Yeast Yak1 kinase, a bridge between PKA and stress‐responsive transcription factors, Hsf1 and Msn2/Msn4

Abstract

Hsf1 and Msn2/Msn4 transcription factors in Saccharomyces cerevisiae play important roles in cellular homeostasis by activating gene expression in response to multiple stresses including heat shock, oxidative stress and nutrient starvation. Although it has been known that nuclear import of Msn2 is inhibited by PKA-dependent phosphorylation, the mechanism for PKA-dependent regulation of Hsf1 is not well understood.

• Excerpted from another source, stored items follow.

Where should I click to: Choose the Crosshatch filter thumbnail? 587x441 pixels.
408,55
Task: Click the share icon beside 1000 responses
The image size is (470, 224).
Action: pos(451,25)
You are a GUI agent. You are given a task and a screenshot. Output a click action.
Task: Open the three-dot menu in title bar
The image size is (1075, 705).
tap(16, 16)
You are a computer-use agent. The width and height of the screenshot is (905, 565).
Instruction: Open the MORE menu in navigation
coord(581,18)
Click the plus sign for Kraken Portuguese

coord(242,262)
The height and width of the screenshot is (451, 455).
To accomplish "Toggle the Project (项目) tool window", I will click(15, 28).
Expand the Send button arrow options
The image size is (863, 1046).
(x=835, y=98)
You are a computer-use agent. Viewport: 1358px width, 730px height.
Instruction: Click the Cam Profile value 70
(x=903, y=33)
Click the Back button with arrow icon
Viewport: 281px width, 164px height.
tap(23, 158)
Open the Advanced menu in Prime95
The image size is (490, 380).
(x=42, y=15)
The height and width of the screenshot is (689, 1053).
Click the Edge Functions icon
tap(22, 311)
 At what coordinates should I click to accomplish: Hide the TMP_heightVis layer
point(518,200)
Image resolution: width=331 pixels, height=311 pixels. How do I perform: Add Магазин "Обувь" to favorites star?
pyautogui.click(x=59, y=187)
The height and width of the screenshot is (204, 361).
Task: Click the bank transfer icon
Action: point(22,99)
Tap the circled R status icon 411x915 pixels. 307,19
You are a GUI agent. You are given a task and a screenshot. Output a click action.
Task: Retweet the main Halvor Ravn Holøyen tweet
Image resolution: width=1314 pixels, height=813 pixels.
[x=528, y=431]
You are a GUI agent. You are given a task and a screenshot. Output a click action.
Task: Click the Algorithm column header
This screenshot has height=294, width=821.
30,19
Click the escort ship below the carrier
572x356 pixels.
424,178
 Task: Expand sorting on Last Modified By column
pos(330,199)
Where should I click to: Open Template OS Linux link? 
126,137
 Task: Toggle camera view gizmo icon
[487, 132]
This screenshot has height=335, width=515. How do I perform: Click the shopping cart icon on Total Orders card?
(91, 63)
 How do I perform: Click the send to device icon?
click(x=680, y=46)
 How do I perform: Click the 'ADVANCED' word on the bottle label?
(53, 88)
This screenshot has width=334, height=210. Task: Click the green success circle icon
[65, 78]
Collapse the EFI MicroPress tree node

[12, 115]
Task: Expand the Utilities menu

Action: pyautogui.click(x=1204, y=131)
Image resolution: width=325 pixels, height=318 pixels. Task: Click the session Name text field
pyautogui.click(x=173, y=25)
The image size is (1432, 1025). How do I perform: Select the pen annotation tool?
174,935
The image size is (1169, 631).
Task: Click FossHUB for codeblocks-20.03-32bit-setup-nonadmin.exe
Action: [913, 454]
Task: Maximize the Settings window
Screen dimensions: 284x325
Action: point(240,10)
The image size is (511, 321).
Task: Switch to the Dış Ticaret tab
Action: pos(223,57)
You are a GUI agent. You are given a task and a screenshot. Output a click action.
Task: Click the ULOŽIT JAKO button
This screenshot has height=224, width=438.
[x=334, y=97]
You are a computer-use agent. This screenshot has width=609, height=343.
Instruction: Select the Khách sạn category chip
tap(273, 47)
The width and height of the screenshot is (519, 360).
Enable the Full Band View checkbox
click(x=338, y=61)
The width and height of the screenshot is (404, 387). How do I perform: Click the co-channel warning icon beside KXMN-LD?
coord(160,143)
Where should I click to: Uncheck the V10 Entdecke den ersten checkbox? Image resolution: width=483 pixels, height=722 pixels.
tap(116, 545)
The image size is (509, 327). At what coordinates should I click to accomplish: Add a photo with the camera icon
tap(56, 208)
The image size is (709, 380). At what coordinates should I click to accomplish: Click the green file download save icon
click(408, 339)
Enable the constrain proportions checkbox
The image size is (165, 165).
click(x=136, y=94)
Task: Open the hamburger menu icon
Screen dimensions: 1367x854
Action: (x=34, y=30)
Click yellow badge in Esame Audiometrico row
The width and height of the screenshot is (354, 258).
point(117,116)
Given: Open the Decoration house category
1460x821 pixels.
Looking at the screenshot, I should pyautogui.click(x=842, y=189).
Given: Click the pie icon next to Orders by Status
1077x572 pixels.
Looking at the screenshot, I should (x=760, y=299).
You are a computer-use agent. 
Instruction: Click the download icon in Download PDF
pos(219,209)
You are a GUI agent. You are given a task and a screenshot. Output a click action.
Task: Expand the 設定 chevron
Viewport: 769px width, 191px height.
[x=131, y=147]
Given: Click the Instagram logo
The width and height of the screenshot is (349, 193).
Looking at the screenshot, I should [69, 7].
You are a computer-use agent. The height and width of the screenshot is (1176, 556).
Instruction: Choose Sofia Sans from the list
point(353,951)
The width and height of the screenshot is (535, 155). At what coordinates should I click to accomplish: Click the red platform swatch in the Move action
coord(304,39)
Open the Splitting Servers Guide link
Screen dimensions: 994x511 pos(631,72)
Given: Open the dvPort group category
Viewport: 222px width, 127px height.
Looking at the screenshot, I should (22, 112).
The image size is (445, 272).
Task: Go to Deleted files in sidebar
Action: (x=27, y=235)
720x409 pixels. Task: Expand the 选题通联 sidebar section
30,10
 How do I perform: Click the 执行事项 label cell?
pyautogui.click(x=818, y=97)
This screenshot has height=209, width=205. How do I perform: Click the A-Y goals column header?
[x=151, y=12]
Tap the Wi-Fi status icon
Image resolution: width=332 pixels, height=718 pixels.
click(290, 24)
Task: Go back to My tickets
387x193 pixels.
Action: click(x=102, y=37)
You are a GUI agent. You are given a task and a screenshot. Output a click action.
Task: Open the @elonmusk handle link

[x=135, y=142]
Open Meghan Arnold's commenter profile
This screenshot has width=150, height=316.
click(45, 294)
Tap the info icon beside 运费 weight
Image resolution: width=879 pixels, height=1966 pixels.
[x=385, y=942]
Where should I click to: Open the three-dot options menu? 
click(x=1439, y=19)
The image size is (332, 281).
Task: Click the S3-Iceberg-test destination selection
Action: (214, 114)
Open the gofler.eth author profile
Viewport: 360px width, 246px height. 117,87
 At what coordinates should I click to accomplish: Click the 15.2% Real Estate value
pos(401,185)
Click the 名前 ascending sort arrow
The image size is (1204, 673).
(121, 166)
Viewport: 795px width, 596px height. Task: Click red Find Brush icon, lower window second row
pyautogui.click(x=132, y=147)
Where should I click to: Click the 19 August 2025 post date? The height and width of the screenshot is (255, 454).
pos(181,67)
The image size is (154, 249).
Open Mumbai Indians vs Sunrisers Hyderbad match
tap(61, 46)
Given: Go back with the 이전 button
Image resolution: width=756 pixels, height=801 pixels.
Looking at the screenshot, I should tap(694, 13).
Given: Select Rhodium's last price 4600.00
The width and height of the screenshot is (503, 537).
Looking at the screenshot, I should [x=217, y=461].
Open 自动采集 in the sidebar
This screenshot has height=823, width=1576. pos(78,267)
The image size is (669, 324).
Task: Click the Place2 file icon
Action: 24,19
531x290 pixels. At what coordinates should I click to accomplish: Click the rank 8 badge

Here we demonstrate that Yak1 kinase, which is under the negative control of PKA, activates both Hsf1 and Msn2 by phosphorylation when PKA activity is lowered by glucose depletion or by overexpressing Pde2 that hydrolyses cAMP. We show that Yak1 directly phosphorylates Hsf1 in vitro, leading to the increase in DNA binding activity of Hsf1. We also demonstrate that Yak1 phosphorylates Msn2 in vitro, but does not affect DNA binding activity of Msn2 or nuclear localization of Msn2 upon glucose depletion. These results suggest a central role for Yak1 in mediating PKA-dependent inhibition of Hsf1 and Msn2/Msn4.